▶ EXTRACT
· · · · · · ·
The hormone oxytocin, which also influences labor contractions, is also generated by sucking and feeding. Oxytocin controls milk letdown. Production of oxytocin can be stopped by pain, anxiety, stress, or smoking so adequate rest and relaxation is essential for a supply of good milk. Smoking possibly decreases both prolactin and oxytocin.
Most babies breastfeed at intervals of two to four hours, 24 hours a day, for about eight weeks, but there is a lot of variation. Some will feed five times a day, others up to 12 times. Normally babies will not sleep through the night before eight weeks.
A baby needs up to 150ml of milk a day for every kilogram of body weight, so a 4kg baby would need over half a liter a day. Although after the first or second week most mothers are comfortable with feeding, the supply of milk is not fully established until four to six weeks.
It is important that the mother learns the correct positioning of the baby and of herself. The baby needs to suck both the nipple and the areola (the pigmented area around the nipple) so that the underlying milk cavities become fully emptied and the surrounding ducts are stimulated.
It is probably best to completely, empty one breast before changing to the other. This helps ensure that the nutrient and fat-rich hindmilk is taken. Also the nipple will become sore if it alone is sucked.
If there is a problem with the milk supply, the drug maxolon can be used for a short time to increase the supply.
A feeding mother needs to ensure that she is getting sufficient nutrients and calories. Should the mother be a vegan (eating no animal products) it is essential to give the baby a Vitamin B12 supplement.
Sometimes additional bottle feeds are given because of a worry about milk supply. This is usually counterproductive because it will reduce the amount of milk-sucking stimulus and so will in fact reduce the supply.
Quite commonly a baby may effortlessly regurgitate what seems to be alarming amounts of milk. This will not hamper growth and usually stops by about 9 months. If it is a concern, a small quantity of instant thickener cornstarch, such as Karicare, given before and during feeding, will usually stop it.
· · · · · · ·
Items from a dataset

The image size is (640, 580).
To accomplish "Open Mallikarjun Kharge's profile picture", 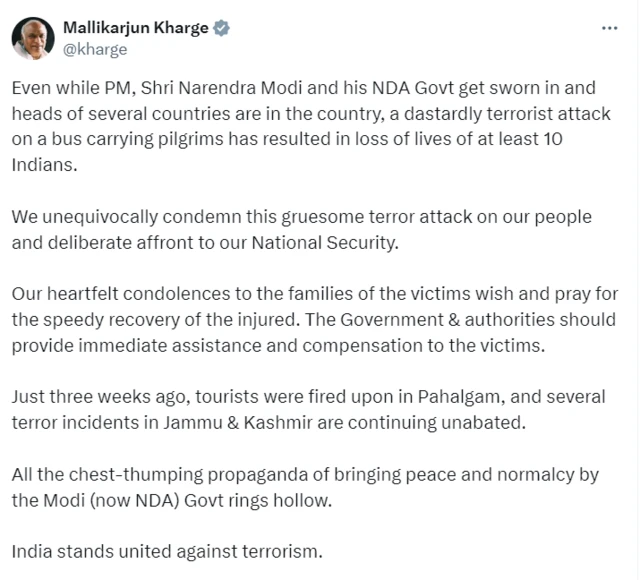I will [x=33, y=38].
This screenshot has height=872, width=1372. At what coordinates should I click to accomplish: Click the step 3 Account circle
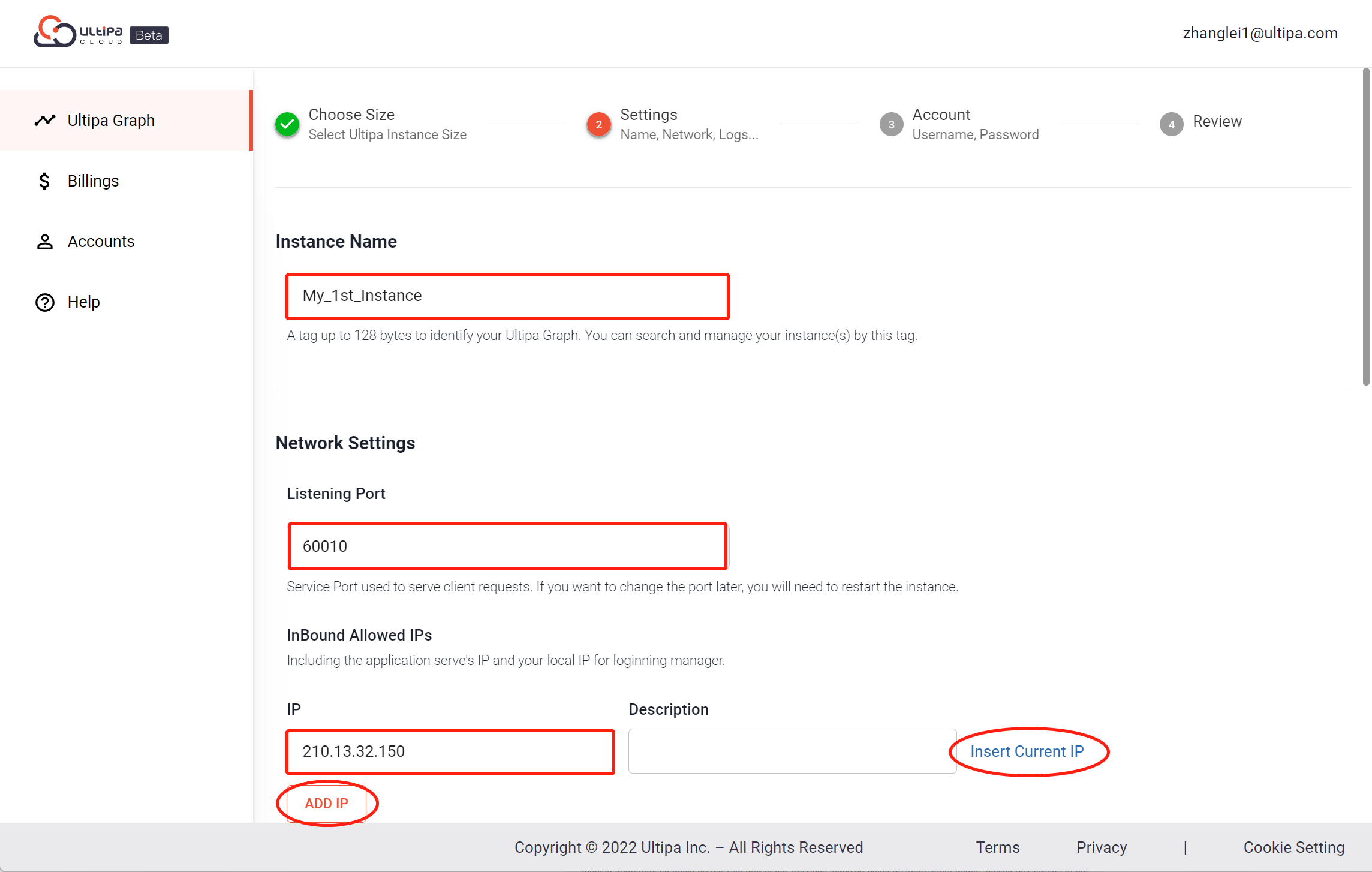891,124
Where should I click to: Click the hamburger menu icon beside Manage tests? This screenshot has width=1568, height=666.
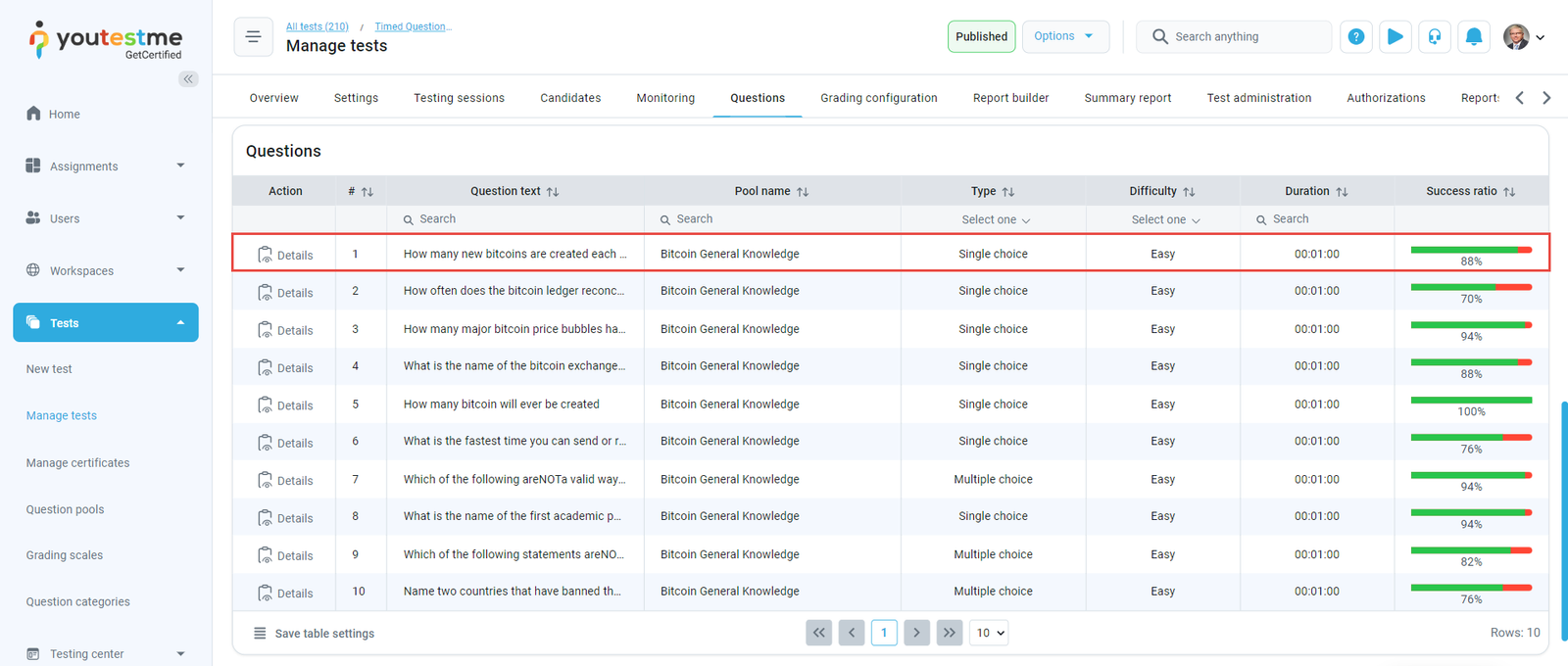pos(253,37)
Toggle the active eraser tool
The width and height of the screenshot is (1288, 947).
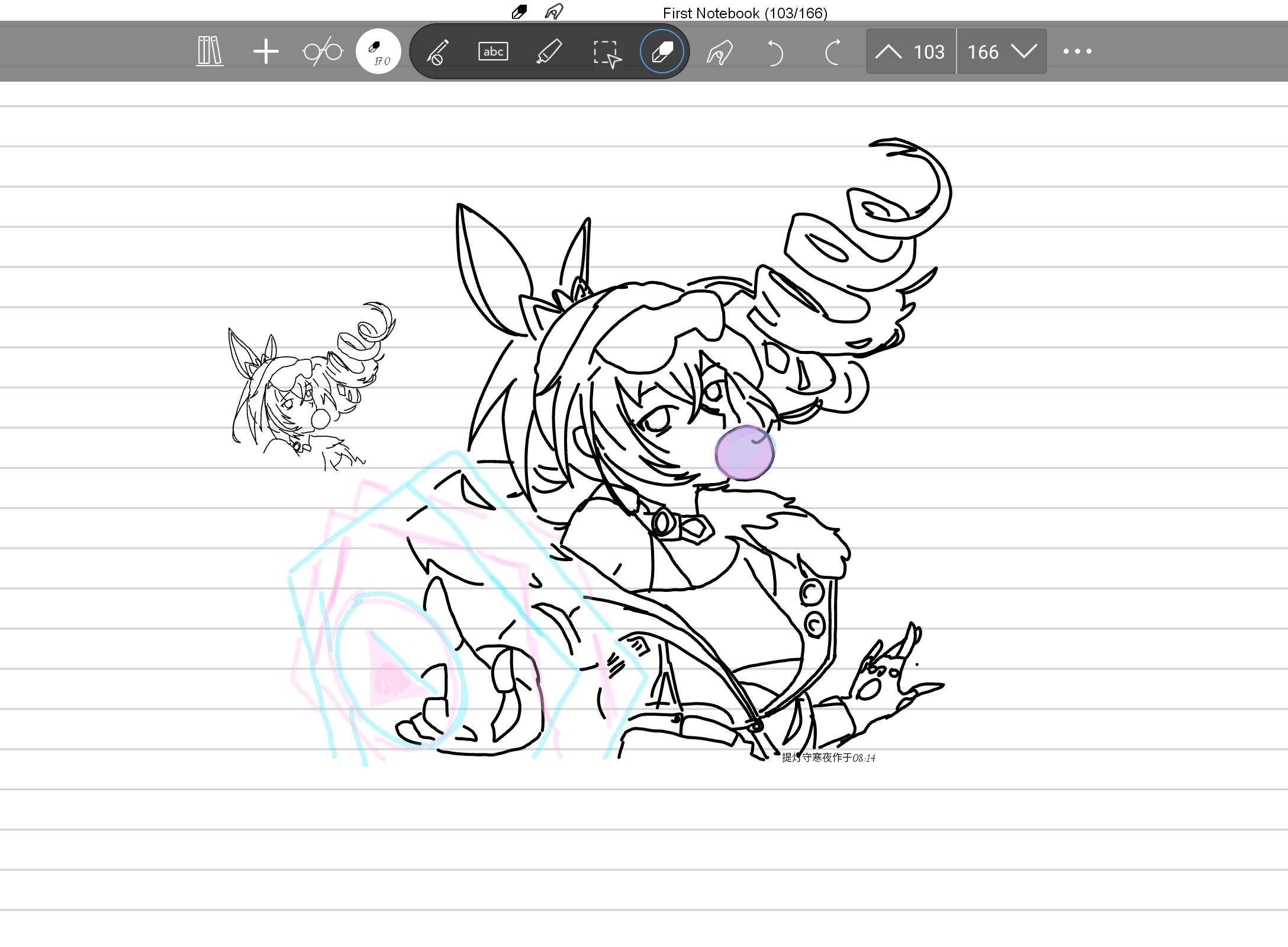click(662, 51)
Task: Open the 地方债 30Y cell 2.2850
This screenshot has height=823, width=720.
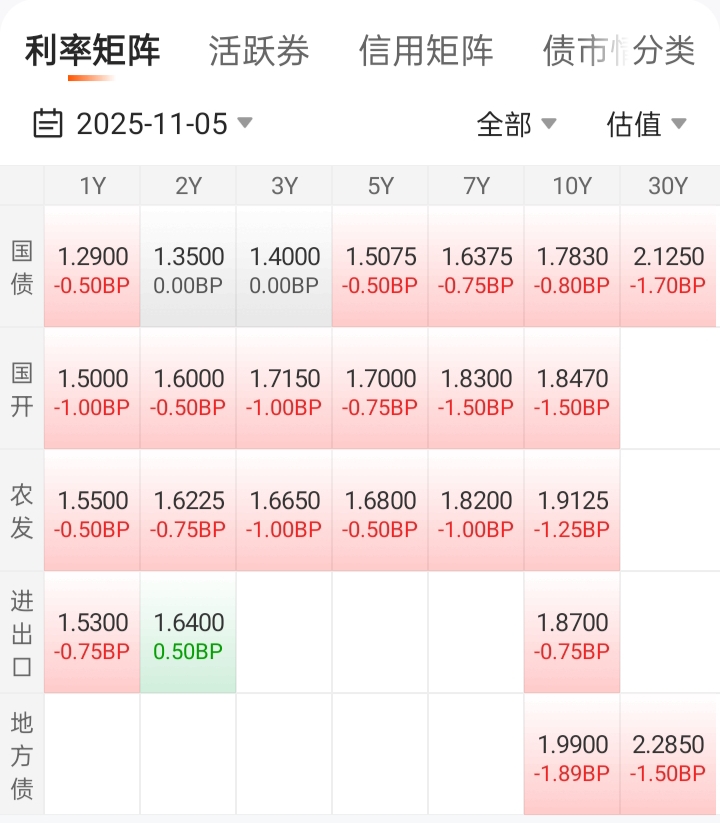Action: coord(668,756)
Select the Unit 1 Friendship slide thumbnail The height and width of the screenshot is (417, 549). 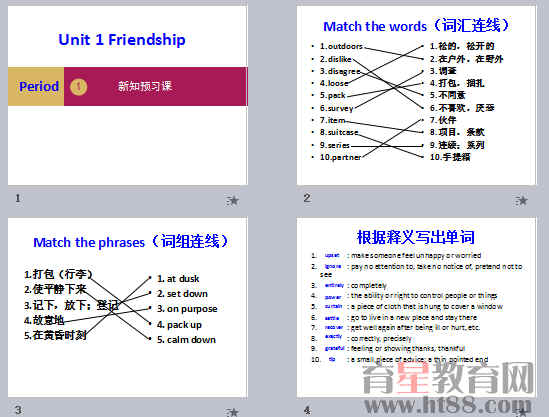click(128, 95)
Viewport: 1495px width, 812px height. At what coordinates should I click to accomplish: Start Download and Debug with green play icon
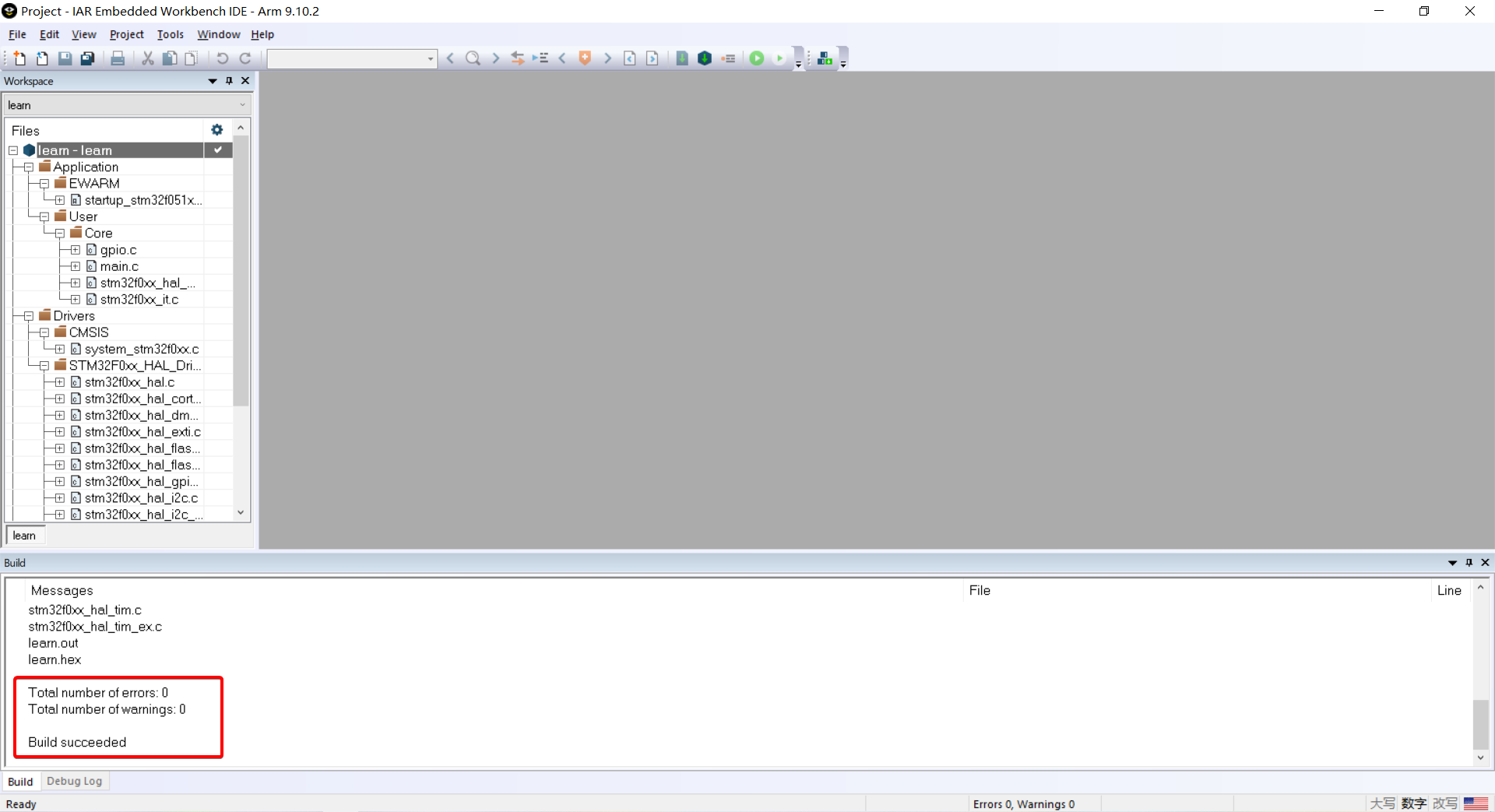pos(756,58)
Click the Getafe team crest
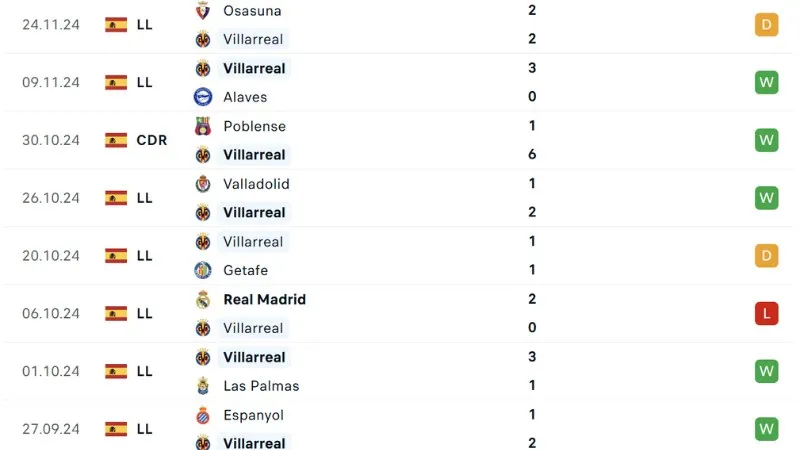The width and height of the screenshot is (800, 450). point(203,270)
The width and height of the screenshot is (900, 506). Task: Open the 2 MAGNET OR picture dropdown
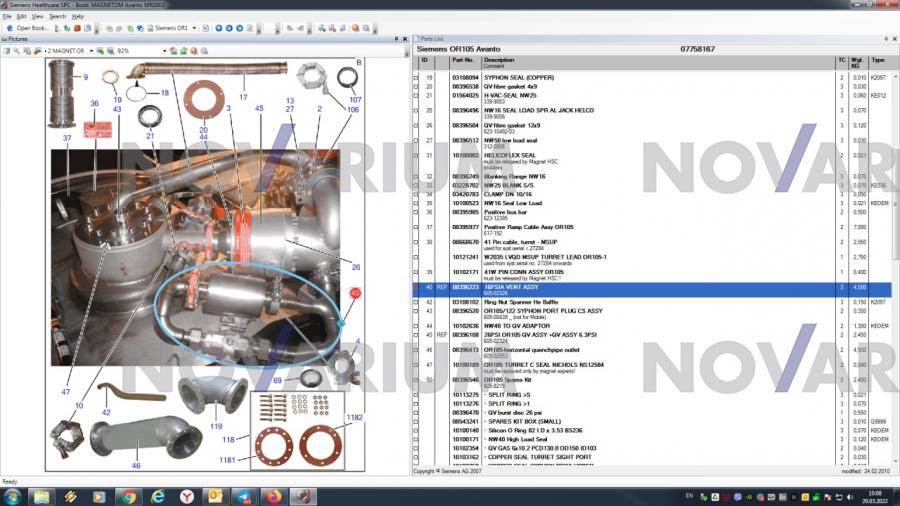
· · · · · · ·
▶ WORK INSTRUCTION 1
Reproduce the part of the breastfeeding text starting with "A feeding mother" and going on through "reduce the supply.".
▶ WORK INSTRUCTION 2
Based on the breastfeeding text, decide whether each statement agrees with it: (a) most babies breastfeed at intervals of two to four hours; (b) the milk supply is fully established after the first or second week; (c) a vegan mother should give the baby a Vitamin B12 supplement. For each, answer yes or no and quote the deciding words.

▶ REPLY 1
A feeding mother needs to ensure that she is getting sufficient nutrients and calories. Should the mother be a vegan (eating no animal products) it is essential to give the baby a Vitamin B12 supplement.
Sometimes additional bottle feeds are given because of a worry about milk supply. This is usually counterproductive because it will reduce the amount of milk-sucking stimulus and so will in fact reduce the supply.

▶ REPLY 2
(a) Yes: "Most babies breastfeed at intervals of two to four hours"
(b) No: "the supply of milk is not fully established until four to six weeks"
(c) Yes: "Should the mother be a vegan (eating no animal products) it is essential to give the baby a Vitamin B12 supplement"